----- PROVIDED RECORDS
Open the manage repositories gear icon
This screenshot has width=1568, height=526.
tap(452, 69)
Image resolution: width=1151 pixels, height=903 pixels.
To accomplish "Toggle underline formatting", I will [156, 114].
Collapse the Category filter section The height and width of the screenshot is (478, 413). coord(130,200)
----------
----- PROVIDED RECORDS
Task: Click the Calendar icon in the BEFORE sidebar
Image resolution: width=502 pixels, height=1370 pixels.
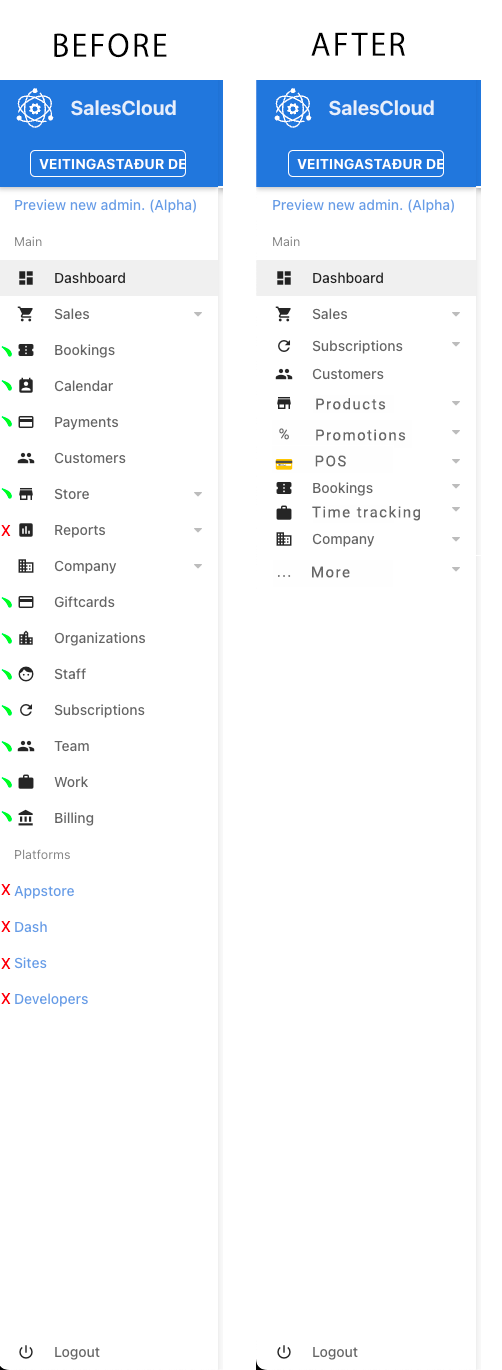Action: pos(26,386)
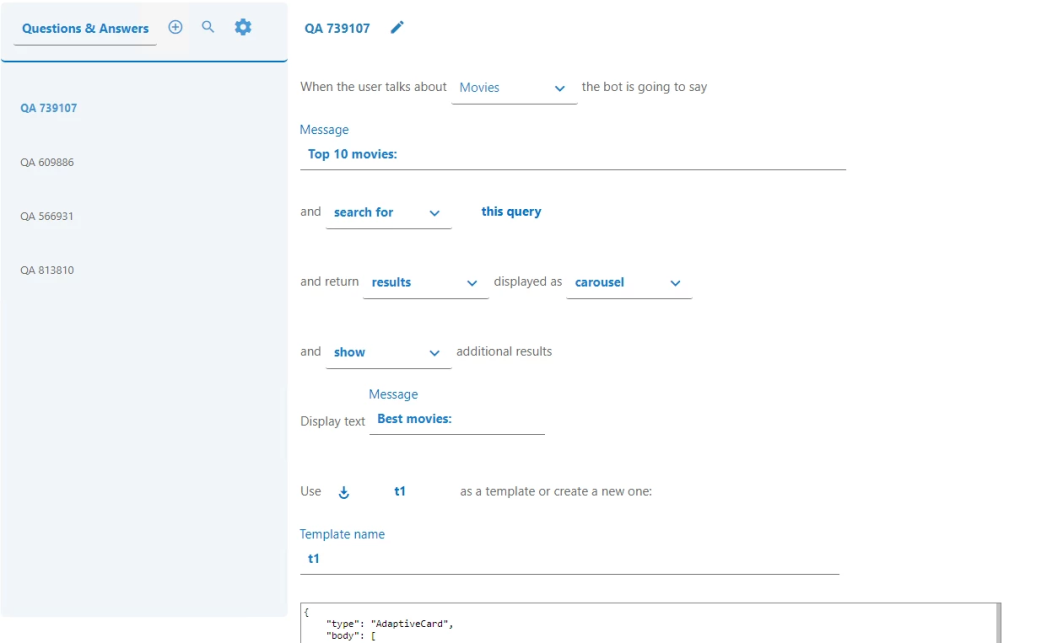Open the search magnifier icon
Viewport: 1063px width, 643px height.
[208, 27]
----------
----- PROVIDED RECORDS
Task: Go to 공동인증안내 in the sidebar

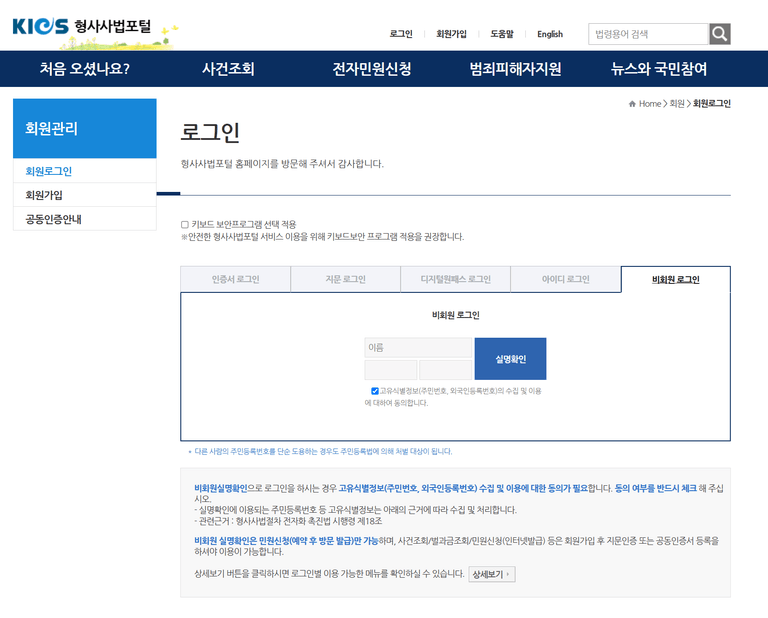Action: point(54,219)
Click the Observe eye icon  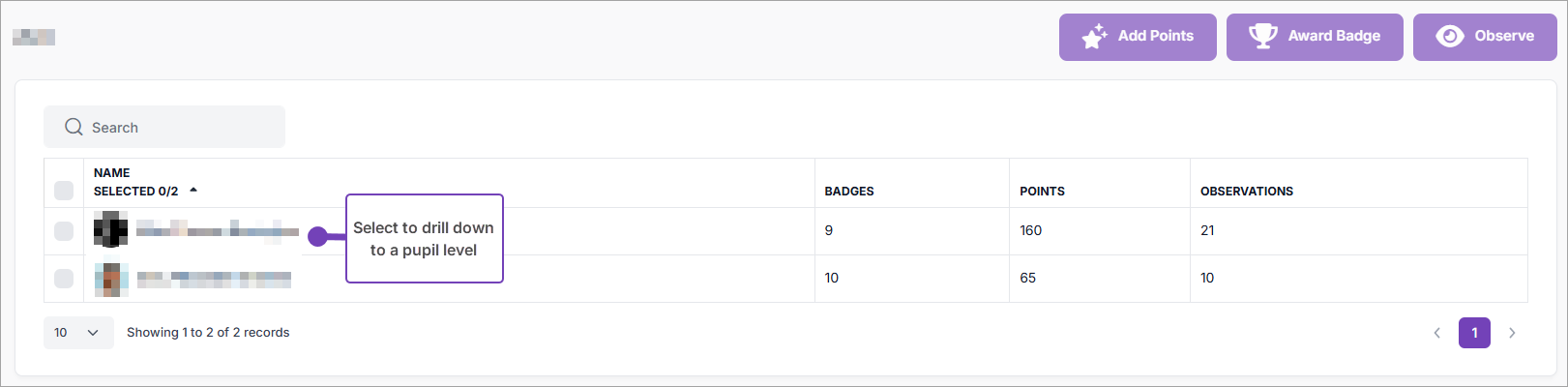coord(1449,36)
----------
Looking at the records above, return exactly the lines from the line with "Image resolution: width=1151" to the line with "Collapse the Category", both ends included.

Image resolution: width=1151 pixels, height=903 pixels.
To accomplish "Toggle underline formatting", I will [156, 114].
Collapse the Category filter section The height and width of the screenshot is (478, 413). coord(130,200)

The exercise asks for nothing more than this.